I can't seem to figure out what is causing it. Restraint in any form used to feel all safe and calm and wonderful.
I'm afraid I won't get passed whatever it is that is making me feel like this or that the fear will become worse.
Has this ever happened to anyone else?
Did it go away just like it came?
Blaaa I need help figuring this out :(

I didn't go back and read everyone's posts. I'm feeling lazy tonight. But I would like to comment.

This:

Ouch, what a horrible feeling!

It really could be PTSD. Even things that make us happy can stress us. If you push your boundaries a lot-- your psyche might start pushing back. I think-- myself-- that someone who submissively allows their boundaries to be pushed by someone else-- no matter how much they trust that person-- risks accumulating little grains of dismay and doubt, like pebbles on the shore.

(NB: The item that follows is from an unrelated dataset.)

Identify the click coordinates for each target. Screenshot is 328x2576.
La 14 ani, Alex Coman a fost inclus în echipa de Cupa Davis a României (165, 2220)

is something I've always had in the back of my mind as well. No matter how service oriented I may be, I know that there is always that little voice in my head that will whisper "why doesn't he do xyz for me?" and no matter how much of a pain slut I am there are always times when that whisper says "why does he want to hurt me? I thought I made him happy. I thought he loves me."

I have gotten to the point where you are at KC, a few times. But being the psycho-analytical person that I am, I've always stopped myself and really looked deep into why I was questioning these things I always held as truths before. Some times just knowing why that feeling popped up has been enough, and in other times I realized there was an issue that needed to be addressed.

At any rate, I hope you find what you need.
 
KC, it sounds like you have found a great partner. I've had this happen too - where I became frightened of things that I had felt comforted by in the past - or where I have an aversive reaction to things I always desired. It's interesting to look into it to see why it happened. (I like that kind of self-examination.)

But more importantly, given the fact that it does seem to happen - to many of us at one time or another - the ability of your partner to accept who you are right now is so important.

We have these fantasies; these ideas of what we want to happen, or what we think should happen. Or we have memories of what has happened in the past - and we use them to measure what we're experiencing now.

What I love hearing is how your Daddy listened to you, how you spoke to him, with and without words - and how the two of you were able to feel safe together again.

This is how relationships last. Not because we're able to fulfill each other's fantasies - though that can be intoxicating - but because we're able to fulfill each other's realities, adapting to what's actually happening when we're together. Which may have nothing to do with the fantasies.